Away from basketball, Durant and Harden started getting together with Jeff Green — who was drafted the same year as Durant but has since been traded to Boston — during Harden's rookie year two seasons ago. Harden was 20 and Durant 21 and both had the same taste in music, even if Durant had a more reserved personality than Harden, shown by the way he dresses and refuses to trim his beard.

"I bring it out of him," said Harden, the No. 3 pick in the 2009 draft. "That's what I'm here for, on the court off the court. I make him have a good time and laugh. Opposites attract."

Lately, he's also playing the best basketball of his three-year career. Harden had the first 40-point game of his career last month in Phoenix, close to where he played at Arizona State, and he took over in the fourth quarter to lead Oklahoma City back from 13 points down for a 103-97 win in Game 4 in Dallas to complete a first-round sweep.

"I think I've gotten into a groove this past month, month and a half, just getting a feel for it, especially going into the playoffs, knowing where we came from last year and where we want to go this year," Harden said. "Obviously, I want to play my best basketball even when I'm not making shots."

Harden was the NBA's top-scoring reserve (averaging 16.8 points) and is a leading candidate for Sixth Man of the Year, while Durant won the league's scoring title for the third straight year this season.

Combined with All-Star point guard Russell Westbrook, Harden and Durant make up the highest-scoring threesome in the league — better even than Miami All-Stars LeBron James, Dwyane Wade and Chris Bosh. Coach Scott Brooks said Harden's offensive performance in the fourth quarter of Game 4, when he scored 15 of his team-high 29 points, went beyond being the best Harden could play.
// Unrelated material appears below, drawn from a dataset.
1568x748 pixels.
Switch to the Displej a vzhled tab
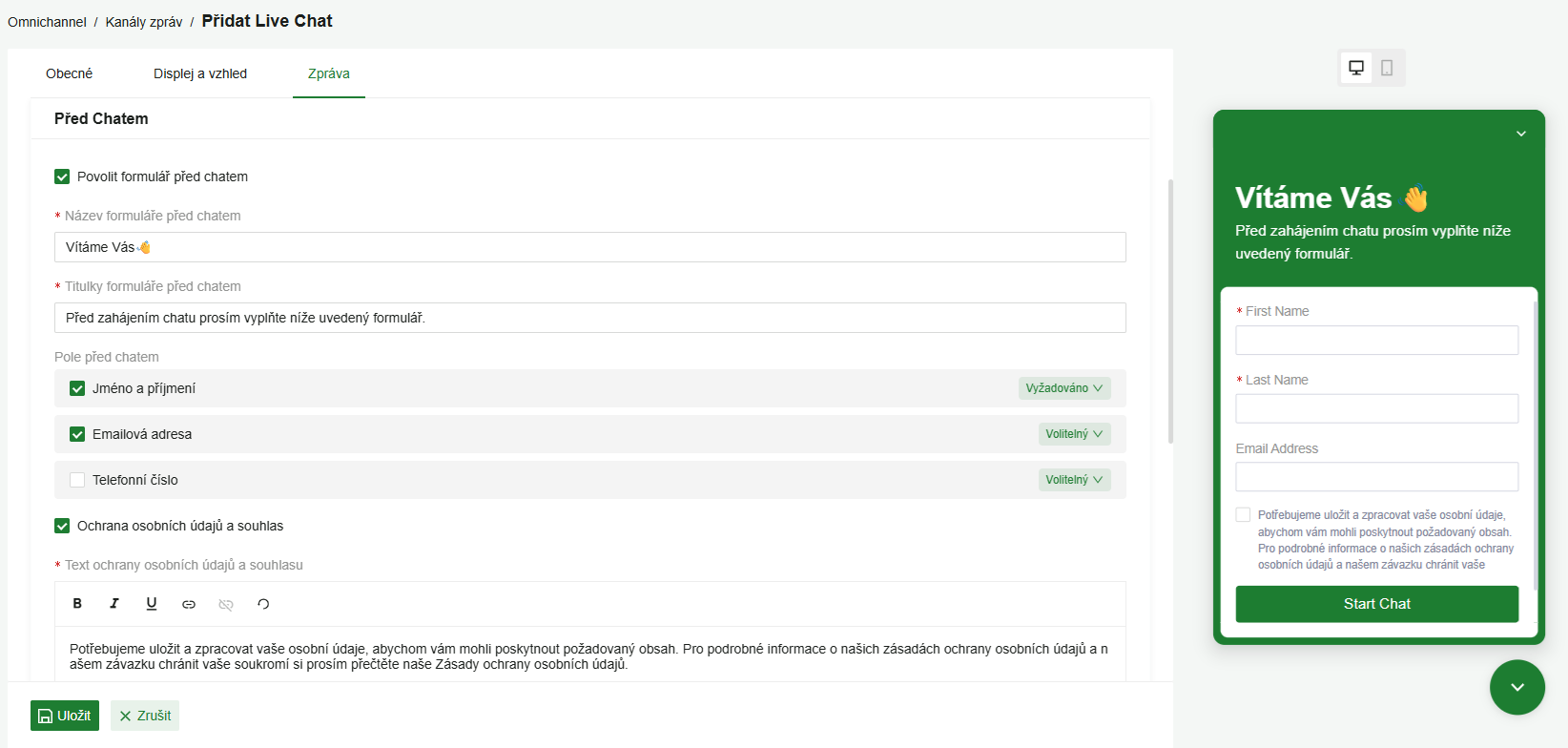[200, 73]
"That's about as good as anybody can play," Brooks said. "But we have Russell and Kevin can make plays, and they have, and we've had a lot of success with all three of them participating in those playmaking duties. That's what makes us a good team because they all share that responsibility."
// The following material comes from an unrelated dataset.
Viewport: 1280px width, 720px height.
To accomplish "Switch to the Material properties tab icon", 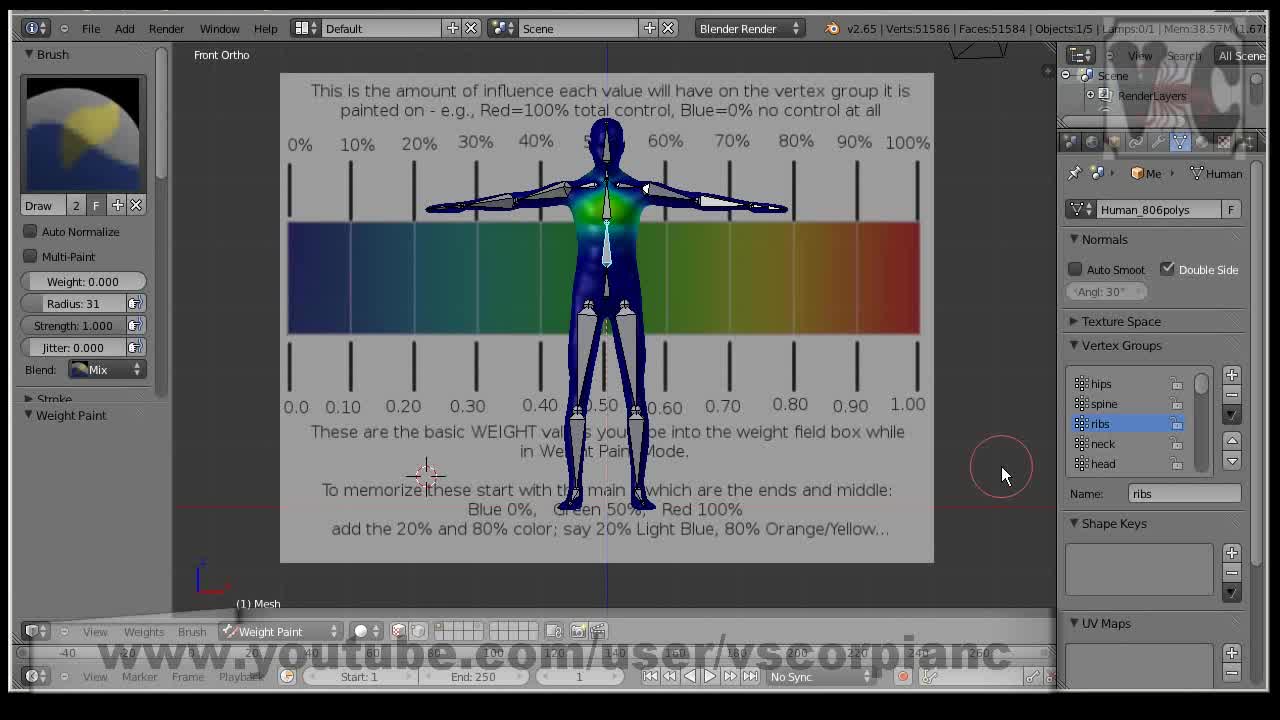I will 1202,142.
The Dallas performance is the latest proof that Harden is able to carry more of the load. He was a non-factor two years ago in playoff road games, going scoreless in his first two postseason games on the Lakers' home court.

"That trust has grown. As a rookie, Scotty wouldn't have put the ball in my hands late in games like that," Harden said. "That's the trust that we've built for these past couple years."

With him the whole way has been Durant. From sitting side-by-side in the Thunder locker room, the two journey across the country to see each other in the offseason at Harden's home near Los Angeles or Durant's outside Washington, D.C.

Durant took it particularly hard when Harden was clocked by World Peace late in the regular season and suffered a concussion. He wondered if he'd have been able to prevent Harden's injury if he hadn't allowed World Peace to dunk and set off the celebration that resulted in him elbowing Harden.

Fortunately, Harden recovered quickly and was cleared less than a week later, in time for the playoffs.

"He's just a great person to be around. We hold the same values, morals and we relate to each other," Durant said. "He's one of my best friends."

They're also both basketball junkies, and all their time together pays off when it's time to run a pick-and-roll.

"All that stuff off the court definitely helps us on the court," Harden said. "On the court, we bond and we know how to talk to each other. All those things come into play, especially when you're playing basketball and trying to win a championship."